Nick Scollard

No. 27, 53
- Positions: End, placekicker

Personal information
- Born: April 3, 1920 Indianapolis, Indiana, U.S.
- Died: November 29, 1984 (aged 64) Indianapolis, Indiana, U.S.
- Listed height: 6 ft 4 in (1.93 m)
- Listed weight: 217 lb (98 kg)

Career information
- High school: Central Catholic (Indianapolis)
- College: St. Joseph's (1939–1942)
- NFL draft: 1946 (2nd round, 12th overall pick)

Career history
- Boston Yanks (1946–1948); New York Bulldogs (1949); Montreal Alouettes (1950);

Career NFL statistics
- Games played: 47
- Receptions: 15
- Receiving yards: 201
- Receiving touchdowns: 3
- Interceptions: 1
- Fumble recoveries: 2
- Field goals made: 6
- Field goals attempted: 18
- Field goal %: 33.3
- Points: 67
- Stats at Pro Football Reference

Career CFL statistics
- Games played: 12
- Field goals made: 3
- Singles: 2
- Points: 31

= Nick Scollard =

American gridiron football player (born 1920–1984)
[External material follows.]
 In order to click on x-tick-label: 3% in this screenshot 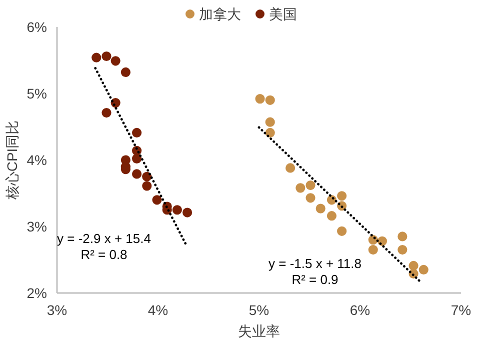, I will do `click(57, 310)`.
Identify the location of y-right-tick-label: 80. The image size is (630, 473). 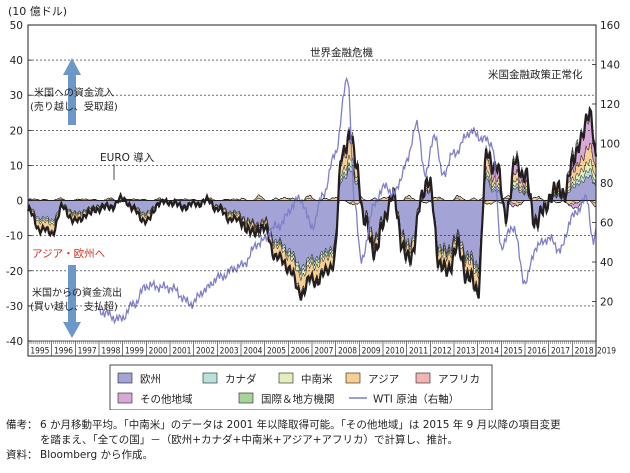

Nicholas Maurice Scollard (April 3, 1920 – November 29, 1984) was an American former professional football player. An end and placekicker, he played in the National Football League (NFL) with the Boston Yanks and New York Bulldogs. He played college football for the St. Joseph's Pumas. Scollard was also a member of the Montreal Alouettes of the Interprovincial Rugby Football Union (IRFU) for one season.

==Early life==
Scollard was born on April 3, 1920, in Indianapolis, Indiana. He attended Central Catholic High School in Indianapolis.

==College career==
Scollard played college football as an end for the St. Joseph's Pumas from 1939 to 1942. In 1941, he was an honorable mention to the Little All-America team. Scollard played in three College All-Star Games.

==Professional career==

=== Boston Yanks ===
Scollard was selected in the second round, with the 12th overall selection, by the Boston Yanks in the 1946 NFL draft. In three years, he played in 35 games and made three field goals, 31 extra points, had 12 catches for 120 yards, one touchdown and 12 return yards. In a 7–16 loss to the Pittsburgh Steelers, Scollard jumped on a fumble in the end zone to score the team's lone points of the game.

=== New York Bulldogs ===
Scollard remained with the team through the relocation from Boston to New York, where he played in all 12 games of the 1950 season. He had three receptions for 81 yards, two touchdowns, one interception, one fumble recovery and 22 return yards. On June 1, 1950, Scollard became a free agent and retired from the NFL.

=== Montreal Alouettes ===
On August 17, 1950, Scollard signed with the Montreal Alouettes of the Interprovincial Rugby Football Union (IRFU). Before his debut, he quit the team because of an argument over a sweatshirt in the dressing room but rejoined the next day. In the first game, Scollard kicked a field goal in a 14–7 win over the Ottawa Rough Riders.

On November 4, against the Toronto Argonauts, he was banned for life for punching umpire, Jimmy Simpson. It resulted from a play that had no mention of it in the rulebook at the time. On a field goal attempt by Scollard from the Toronto 10 yard line, the ball hit the crossbar and bounced back into the field of play. Montreal quarterback, Frank Filchock, picked up the ball and threw it into the end zone to Scollard for what seemed to be a touchdown. None of the officials knew of the ruling, including Billy Foulds, the rules committee chairman of the Canadian Rugby Union. Eventually, Foulds ruled no score and Scollard punched Simpson in the chin, causing a four-stitch gash.

Scollard finished the season with three field goals, 20 extra point converts and two singles. He had a longest field goal made of 51 yards.

== Personal life ==
Scollard enlisted in the United States Army Air Forces in 1942, reaching the rank of staff sergeant. After his playing career, he was an official for the Indiana High School Athletic Association, chairman, committeeman, president of the park board for Indianapolis and a bailiff for juvenile court.